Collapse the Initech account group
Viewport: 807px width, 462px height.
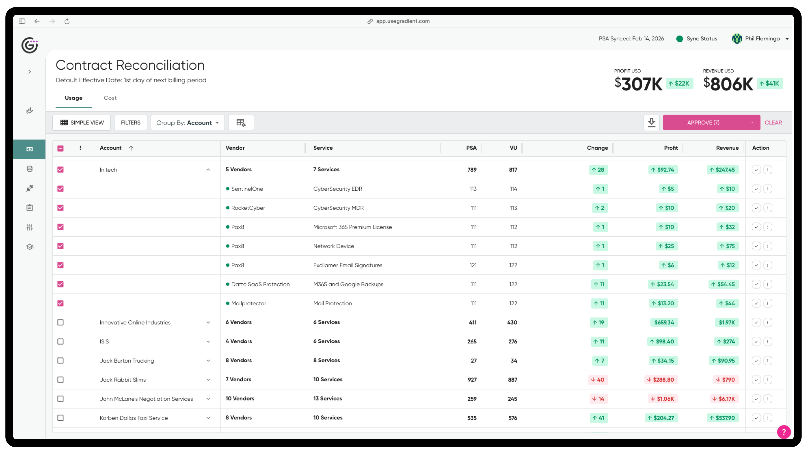pyautogui.click(x=208, y=169)
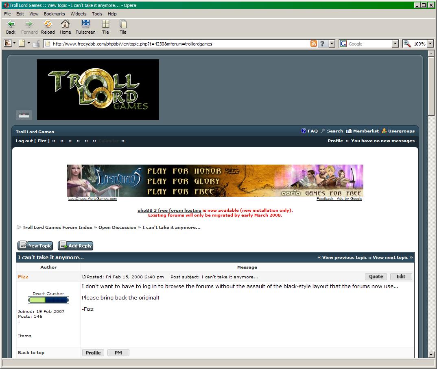The height and width of the screenshot is (369, 437).
Task: Click the question mark security icon
Action: coord(322,44)
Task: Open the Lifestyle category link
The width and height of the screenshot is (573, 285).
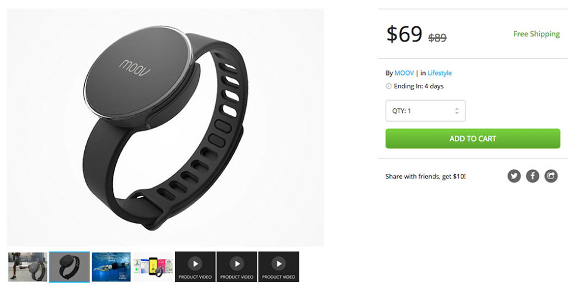Action: 440,73
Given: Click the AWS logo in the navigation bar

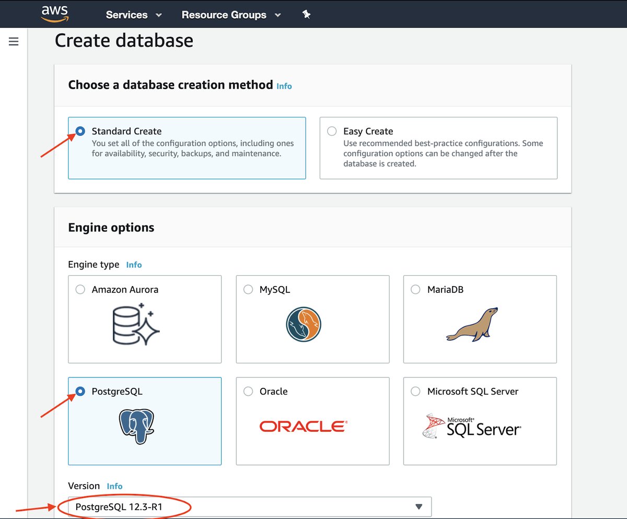Looking at the screenshot, I should [53, 14].
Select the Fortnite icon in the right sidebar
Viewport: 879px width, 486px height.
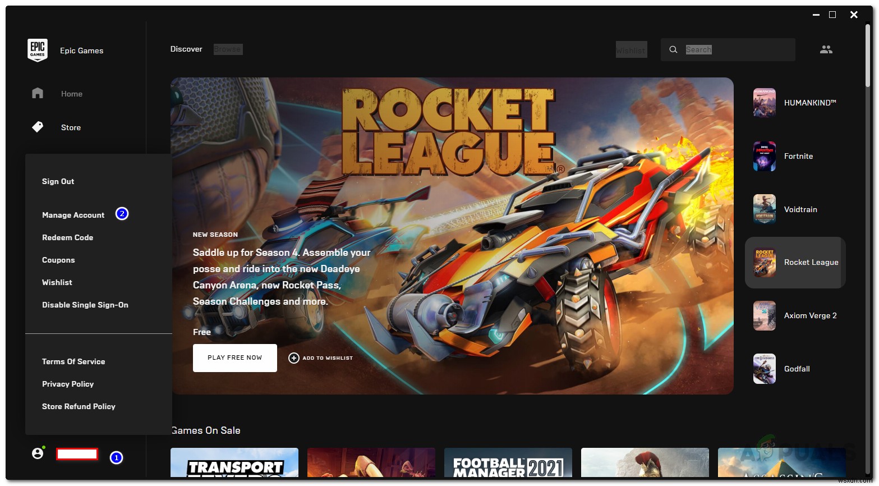[x=764, y=156]

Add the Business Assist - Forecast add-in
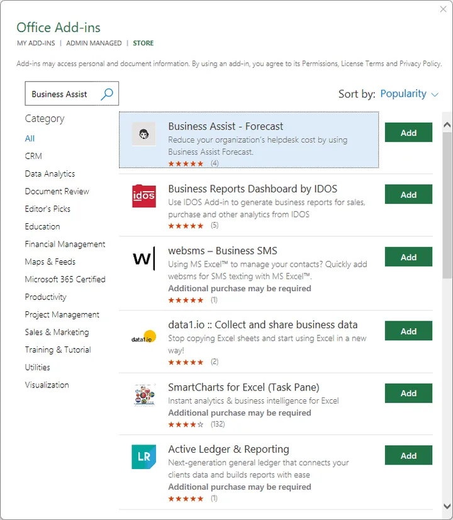click(x=408, y=133)
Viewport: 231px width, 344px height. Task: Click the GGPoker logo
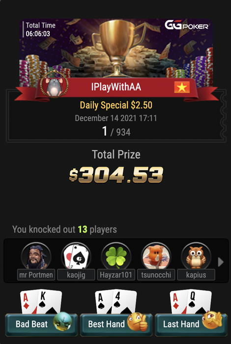(x=186, y=26)
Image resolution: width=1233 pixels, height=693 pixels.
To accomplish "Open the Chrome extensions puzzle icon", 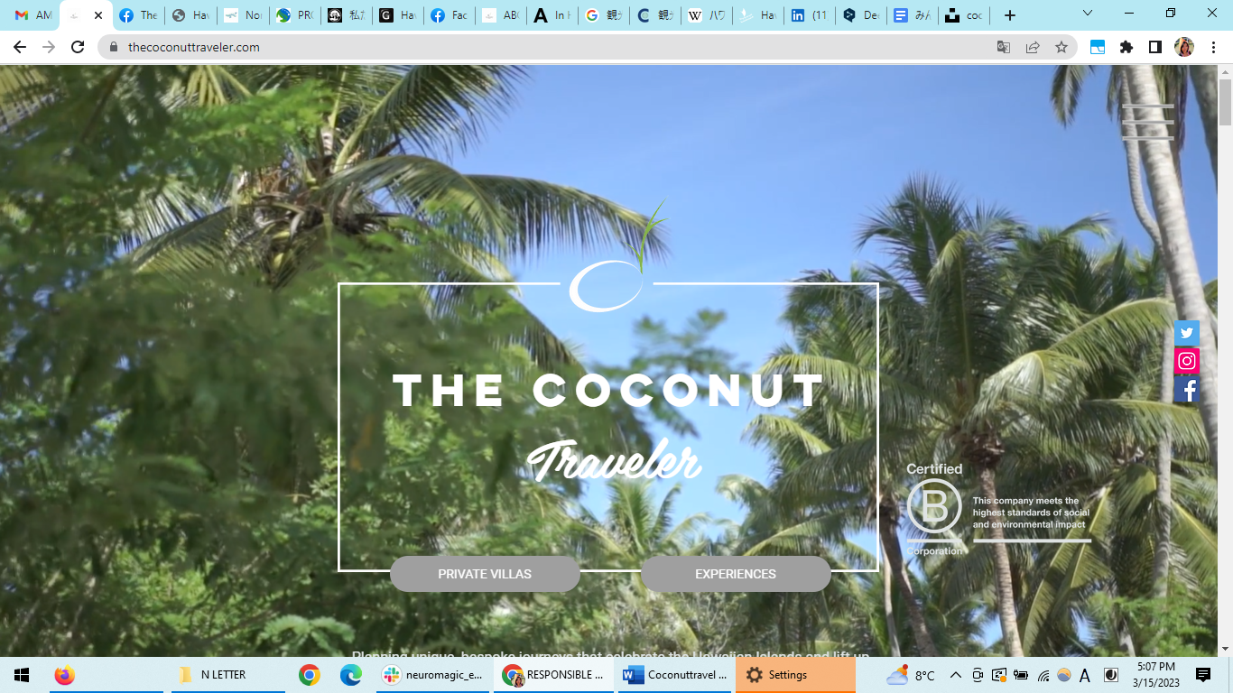I will pos(1126,47).
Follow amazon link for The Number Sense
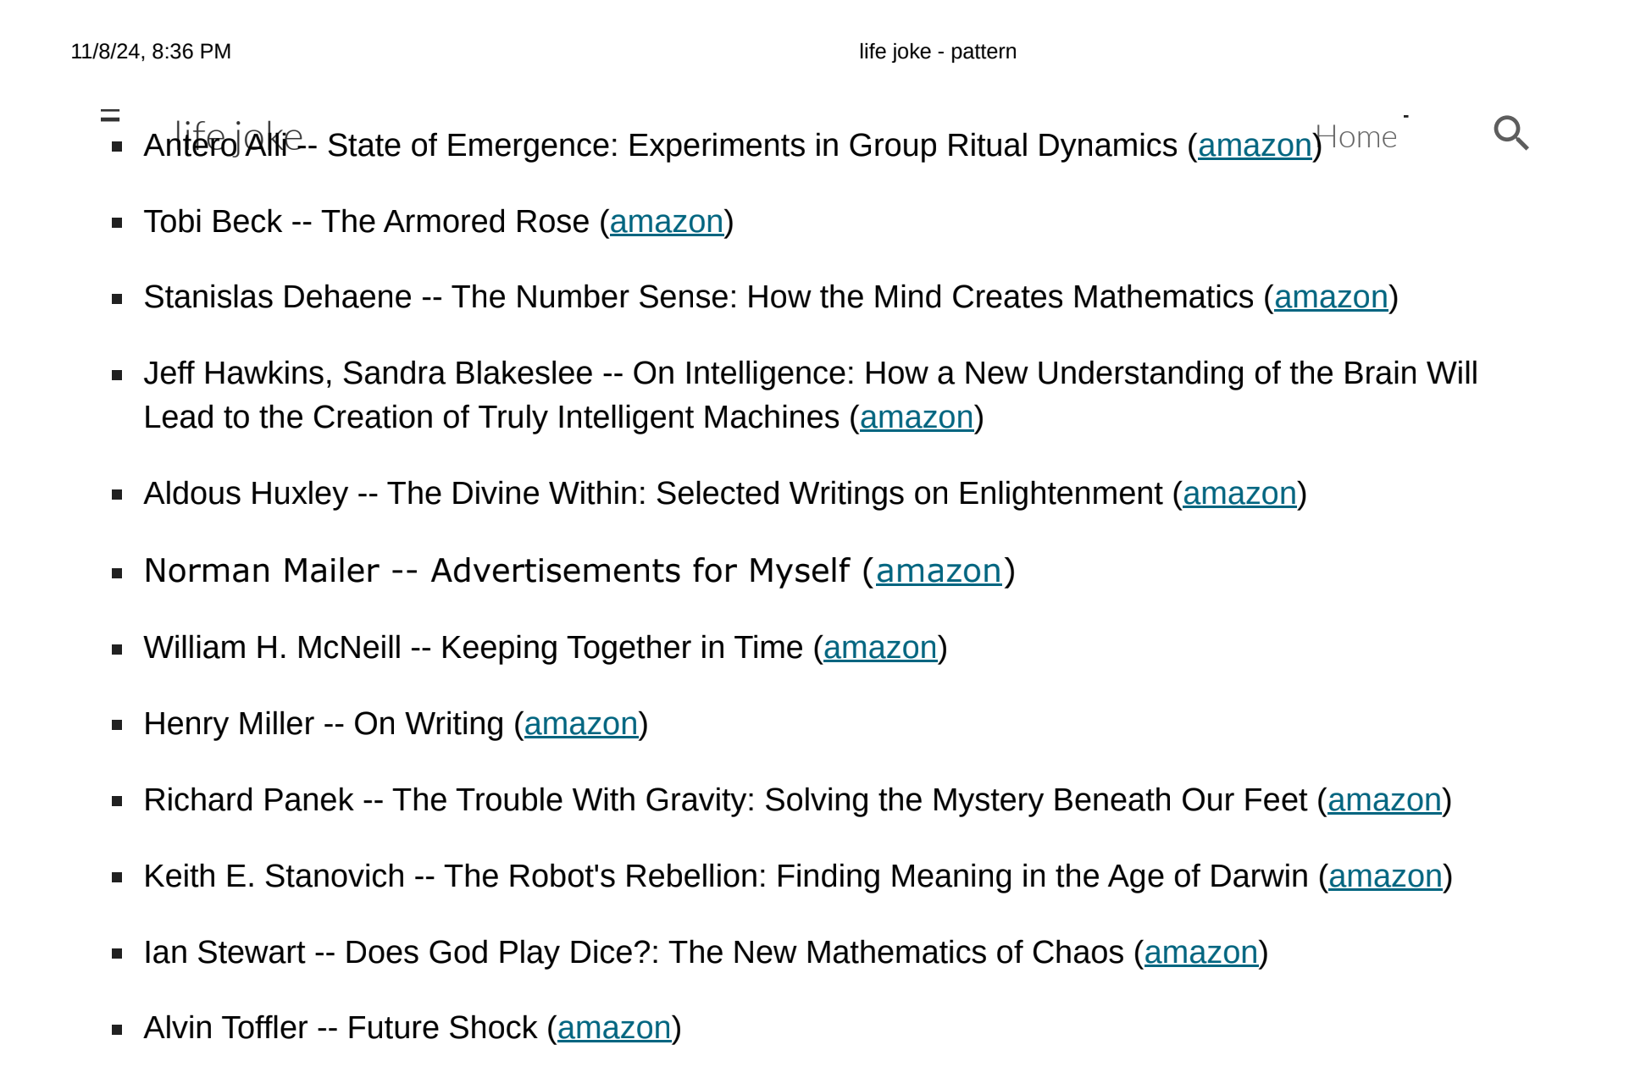The width and height of the screenshot is (1635, 1078). (1331, 297)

-----

→ Directions: Return the listing verbatim, starting at its first line and ending at the line containing "Action: coord(322,44)", with both of those lines included. Omit the pictures from your answer.

→ Answer to this problem:
Collapse the Initech account group
Viewport: 807px width, 462px height.
pyautogui.click(x=208, y=169)
The height and width of the screenshot is (369, 437).
Task: Click the question mark security icon
Action: coord(322,44)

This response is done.